Een partij die het niet eens is met deze uitspraak, kan een hogerberoepschrift sturen naar de Afdeling bestuursrechtspraak van de Raad van State waarin wordt uitgelegd waarom deze partij het niet eens is met deze uitspraak. Het hogerberoepschrift moet worden ingediend binnen zes weken na de dag waarop deze uitspraak is verzonden. Kan de indiener de behandeling van het hoger beroep niet afwachten, omdat de zaak spoed heeft, dan kan de indiener de voorzieningenrechter van de Afdeling bestuursrechtspraak van de Raad van State vragen om een voorlopige voorziening (een tijdelijke maatregel) te treffen.

Voetnoten

1.Rechtbank Gelderland 4 mei 2023, ECLI:NL:RBGEL:2023:2565.

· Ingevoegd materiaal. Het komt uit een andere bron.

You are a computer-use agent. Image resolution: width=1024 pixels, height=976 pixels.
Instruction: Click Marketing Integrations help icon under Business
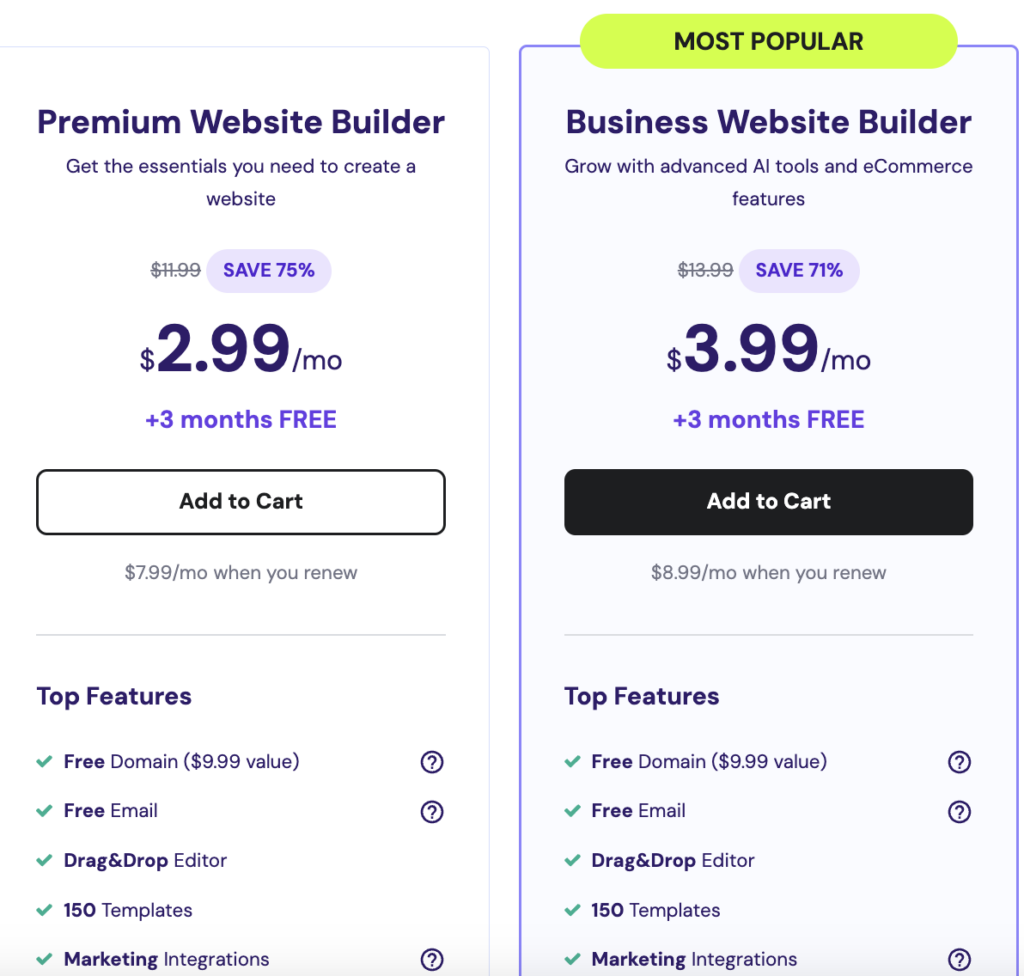[x=959, y=959]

2.De beroepstermijn bedraagt zes weken op grond van artikel 6:7 van de Awb.
3.ABRvS 24 december 2013, ECLI:NL:RVS:2013:2552.
4.Advies onafhankelijke bezwarencommissie van 17 januari 2023, onder 6.3.
5.Op grond van artikel 8:72, vijfde lid, van de Awb.
6.ABRvS van 26 oktober 2016, ECLI:NL:RVS:2016:2802, onder 7.1.